===== Extracted data

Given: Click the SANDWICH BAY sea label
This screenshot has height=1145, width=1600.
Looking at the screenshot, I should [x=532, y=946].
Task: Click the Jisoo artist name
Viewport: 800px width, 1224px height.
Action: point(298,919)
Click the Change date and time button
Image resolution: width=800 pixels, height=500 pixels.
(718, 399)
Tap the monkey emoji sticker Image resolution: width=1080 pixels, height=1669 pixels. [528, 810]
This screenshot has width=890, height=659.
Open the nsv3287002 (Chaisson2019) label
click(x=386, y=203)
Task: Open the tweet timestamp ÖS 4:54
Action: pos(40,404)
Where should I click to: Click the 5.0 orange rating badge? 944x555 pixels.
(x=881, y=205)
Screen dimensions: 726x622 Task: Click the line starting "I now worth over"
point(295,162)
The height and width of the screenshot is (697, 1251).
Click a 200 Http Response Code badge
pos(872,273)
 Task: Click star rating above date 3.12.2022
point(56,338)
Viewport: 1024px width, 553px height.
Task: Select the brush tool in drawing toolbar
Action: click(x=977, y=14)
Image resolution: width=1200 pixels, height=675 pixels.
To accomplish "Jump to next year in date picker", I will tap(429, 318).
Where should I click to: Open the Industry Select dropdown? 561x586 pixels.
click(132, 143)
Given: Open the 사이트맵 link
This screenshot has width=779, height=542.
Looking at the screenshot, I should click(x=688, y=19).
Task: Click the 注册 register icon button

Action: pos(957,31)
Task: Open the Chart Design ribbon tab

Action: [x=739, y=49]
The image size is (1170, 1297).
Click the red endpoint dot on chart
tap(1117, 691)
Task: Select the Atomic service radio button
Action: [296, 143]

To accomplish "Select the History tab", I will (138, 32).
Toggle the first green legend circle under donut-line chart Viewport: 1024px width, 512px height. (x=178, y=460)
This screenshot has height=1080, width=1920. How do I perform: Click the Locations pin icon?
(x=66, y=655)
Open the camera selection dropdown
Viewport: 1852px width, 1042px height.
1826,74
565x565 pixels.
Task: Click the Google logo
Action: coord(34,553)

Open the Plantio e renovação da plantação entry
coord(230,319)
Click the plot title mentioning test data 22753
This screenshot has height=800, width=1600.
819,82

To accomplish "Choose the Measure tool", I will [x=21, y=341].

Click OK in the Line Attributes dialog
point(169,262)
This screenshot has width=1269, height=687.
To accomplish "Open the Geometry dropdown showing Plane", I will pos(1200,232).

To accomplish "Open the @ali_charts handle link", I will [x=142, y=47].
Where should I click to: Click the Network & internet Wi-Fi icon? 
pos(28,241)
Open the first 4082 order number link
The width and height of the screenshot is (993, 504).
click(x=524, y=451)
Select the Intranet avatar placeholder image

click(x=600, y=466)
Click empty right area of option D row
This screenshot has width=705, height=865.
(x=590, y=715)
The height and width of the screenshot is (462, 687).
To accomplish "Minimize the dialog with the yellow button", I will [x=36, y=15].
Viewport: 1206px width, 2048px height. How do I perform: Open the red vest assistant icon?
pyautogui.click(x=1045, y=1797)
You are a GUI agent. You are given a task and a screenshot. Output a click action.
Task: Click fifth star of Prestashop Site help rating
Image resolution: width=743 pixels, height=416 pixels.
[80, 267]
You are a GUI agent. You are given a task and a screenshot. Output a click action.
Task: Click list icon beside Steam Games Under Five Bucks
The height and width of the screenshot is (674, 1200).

==========

_To do_
Which lines above hold the word "link"? Copy each of them.

_Written response_
Given: Open the 사이트맵 link
To accomplish "Open the @ali_charts handle link", I will [x=142, y=47].
Open the first 4082 order number link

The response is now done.